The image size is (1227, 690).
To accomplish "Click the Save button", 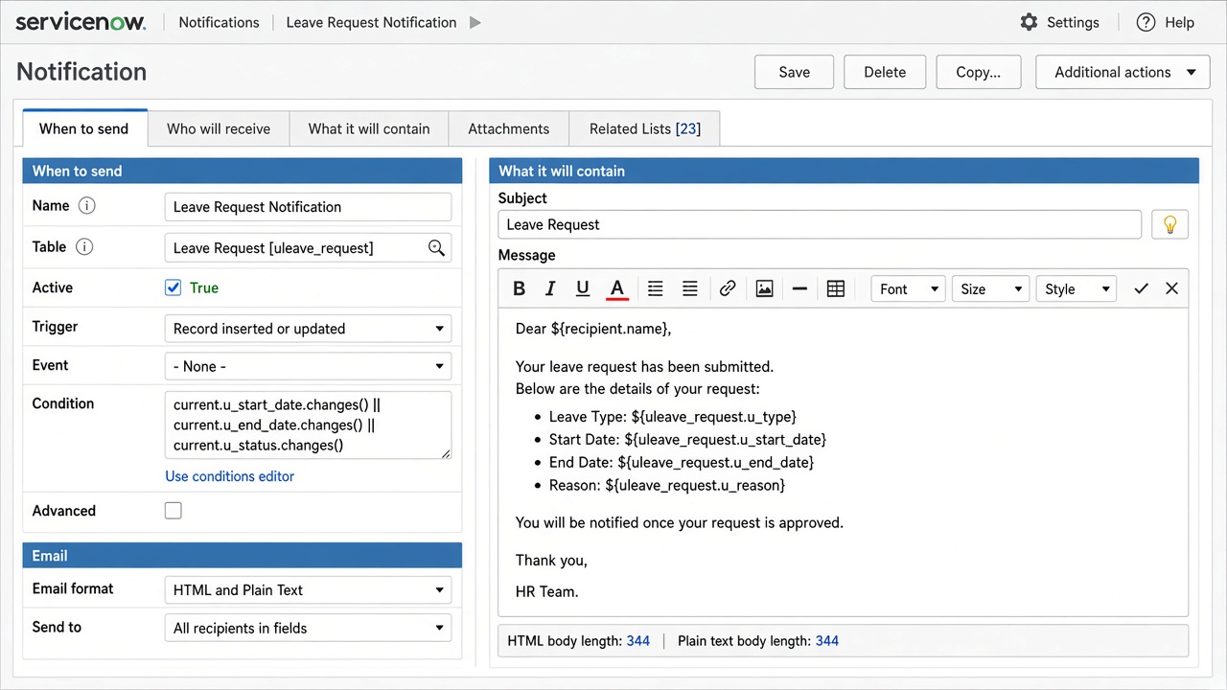I will click(x=794, y=72).
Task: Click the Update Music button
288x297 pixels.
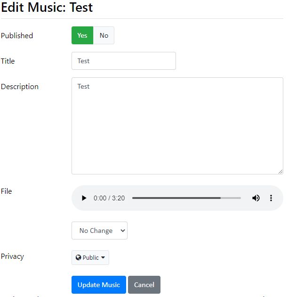Action: (x=99, y=285)
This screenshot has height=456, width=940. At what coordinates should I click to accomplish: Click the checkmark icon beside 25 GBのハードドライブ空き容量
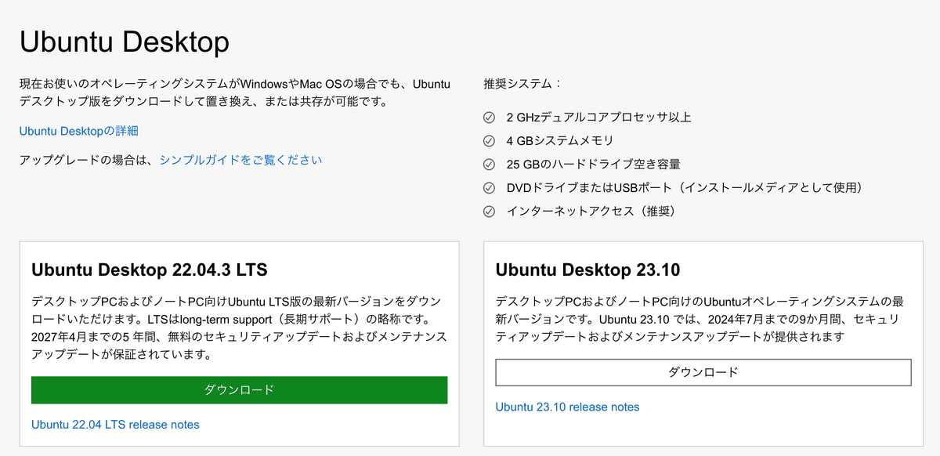490,165
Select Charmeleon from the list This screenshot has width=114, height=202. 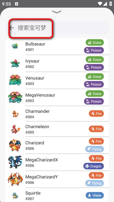click(x=57, y=129)
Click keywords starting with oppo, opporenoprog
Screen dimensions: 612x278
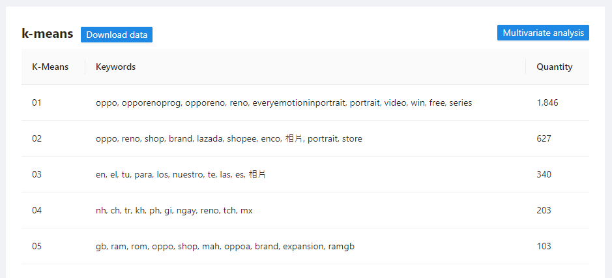284,102
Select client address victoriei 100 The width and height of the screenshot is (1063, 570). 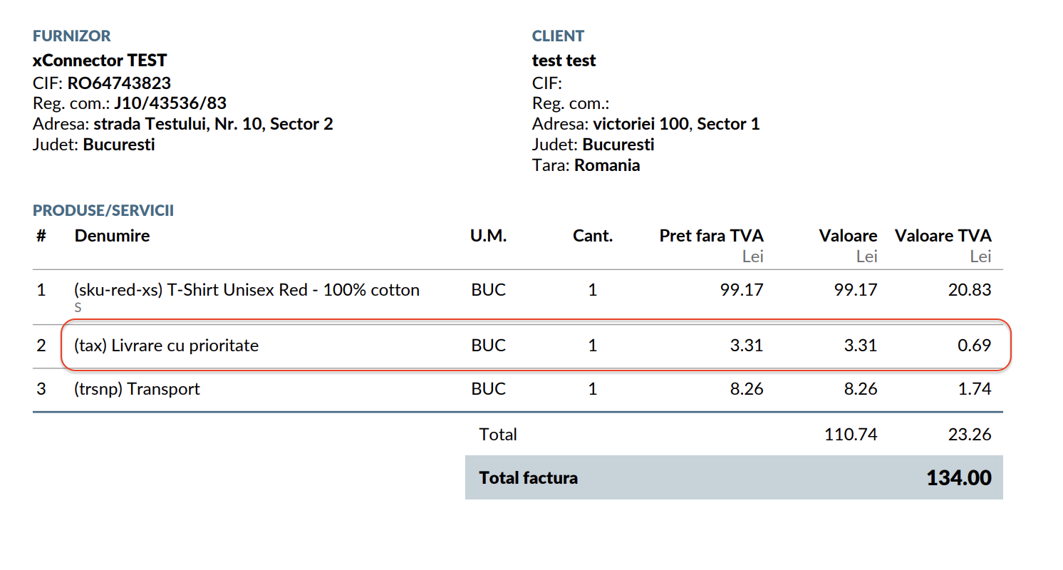(x=641, y=124)
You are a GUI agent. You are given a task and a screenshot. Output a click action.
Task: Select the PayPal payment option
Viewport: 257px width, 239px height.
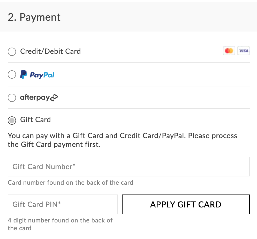12,74
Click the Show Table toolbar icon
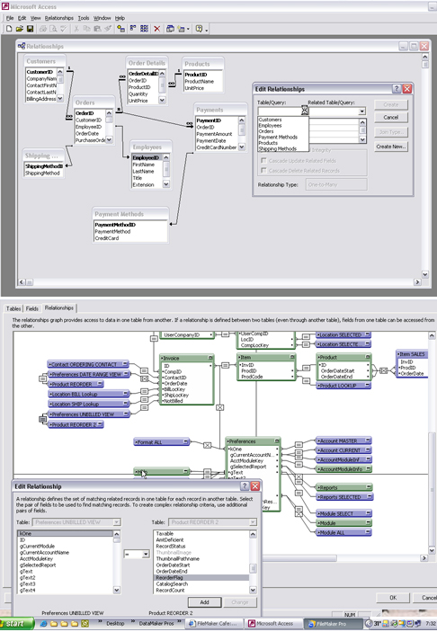Viewport: 437px width, 632px height. [x=120, y=29]
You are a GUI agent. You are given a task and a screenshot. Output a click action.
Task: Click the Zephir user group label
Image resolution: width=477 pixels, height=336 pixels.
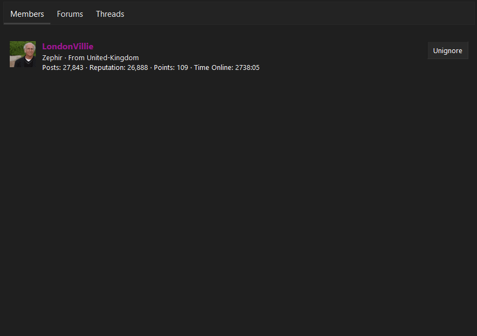(x=52, y=57)
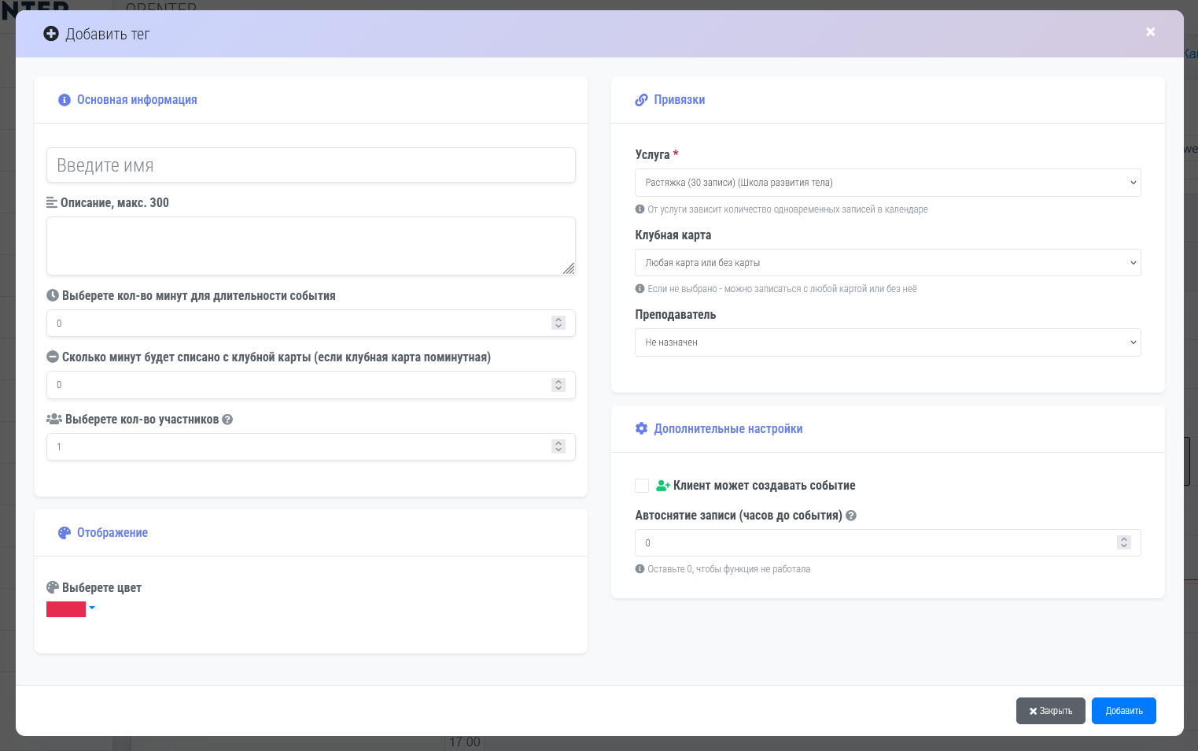The image size is (1198, 751).
Task: Close the dialog with the X icon
Action: coord(1150,32)
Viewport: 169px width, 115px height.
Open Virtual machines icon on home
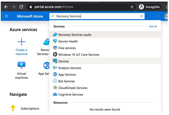click(x=21, y=65)
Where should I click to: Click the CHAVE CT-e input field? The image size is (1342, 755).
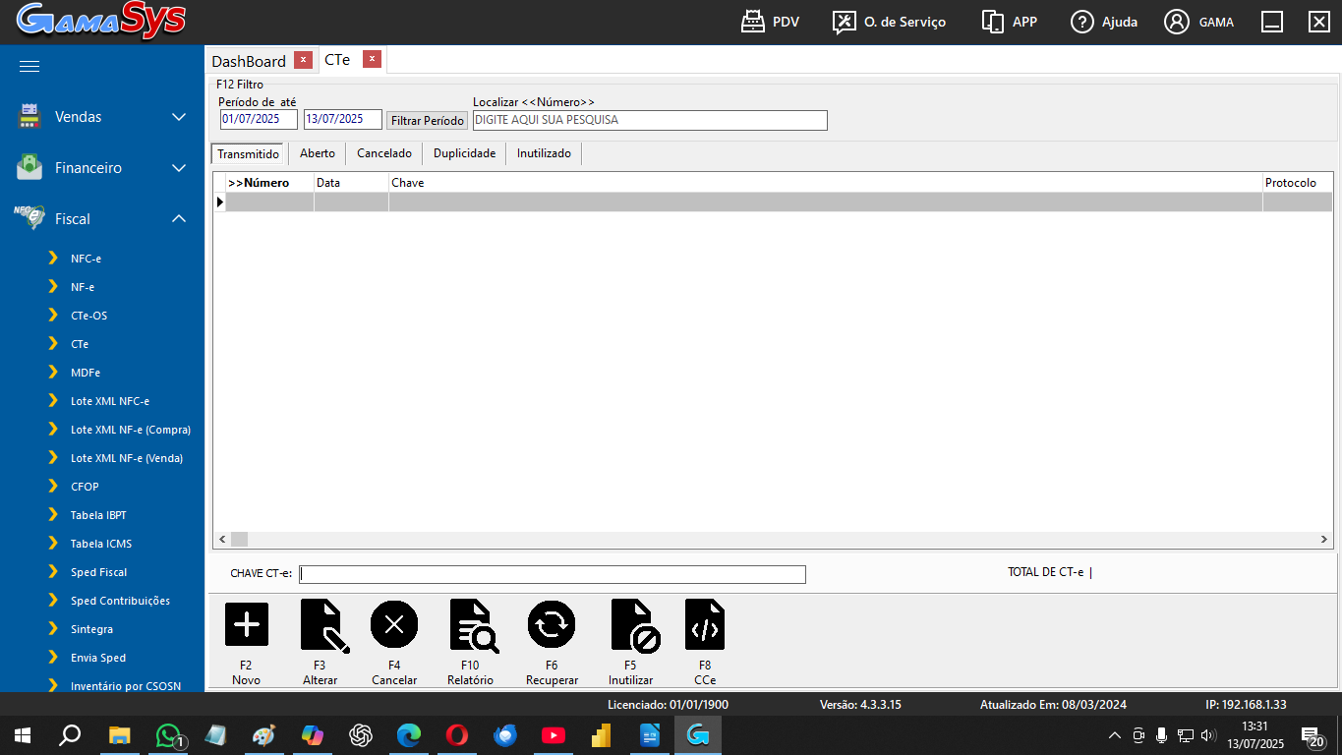(553, 574)
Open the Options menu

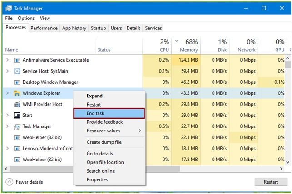click(x=26, y=18)
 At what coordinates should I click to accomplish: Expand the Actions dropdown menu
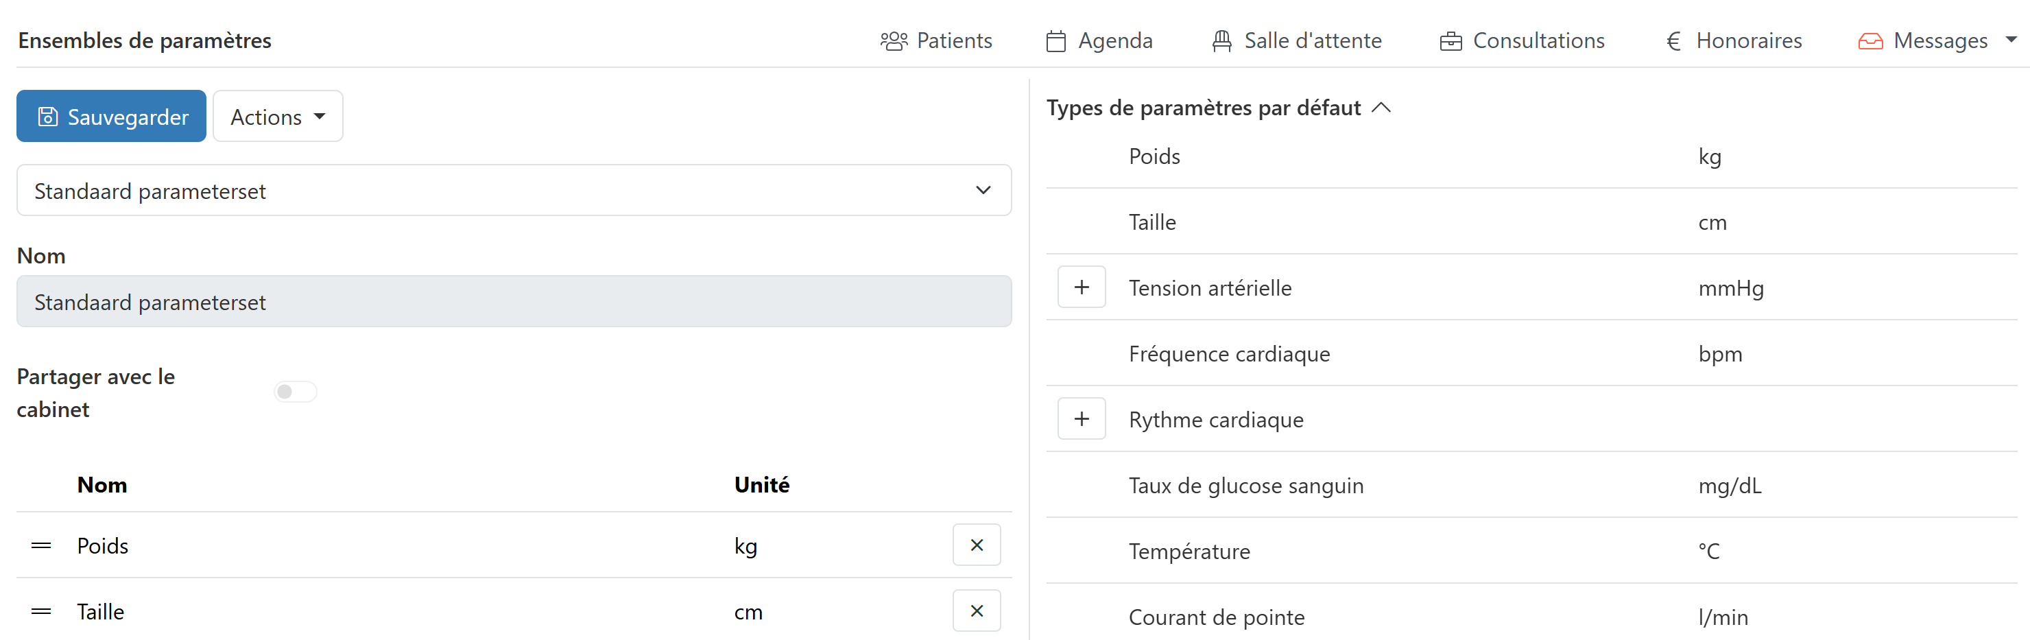(277, 117)
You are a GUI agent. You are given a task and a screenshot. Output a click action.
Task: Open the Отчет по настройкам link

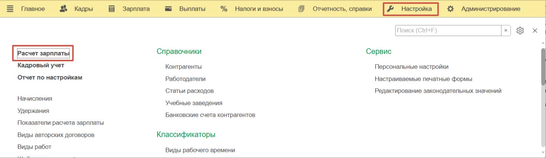[50, 78]
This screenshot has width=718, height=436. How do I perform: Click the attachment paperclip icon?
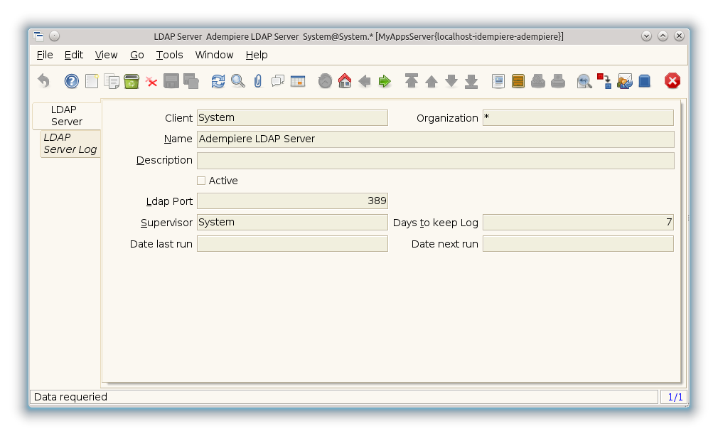pos(258,81)
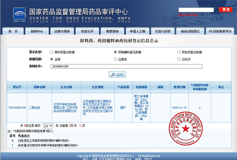The height and width of the screenshot is (160, 237).
Task: Switch to 新闻中心 tab
Action: coord(37,31)
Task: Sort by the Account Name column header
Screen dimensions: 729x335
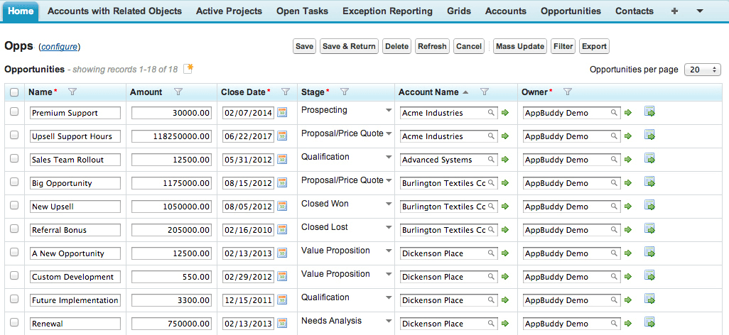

§

Your copy should hold only the lines above from the one containing "Click the Show Table toolbar icon" through the one containing "Task: Click the Zephir user group label", exactly as written and free of pictures.

Solution
Click the Show Table toolbar icon
Viewport: 437px width, 632px height. [x=120, y=29]
You are a GUI agent. You are given a task and a screenshot. Output a click action.
Task: Click the Zephir user group label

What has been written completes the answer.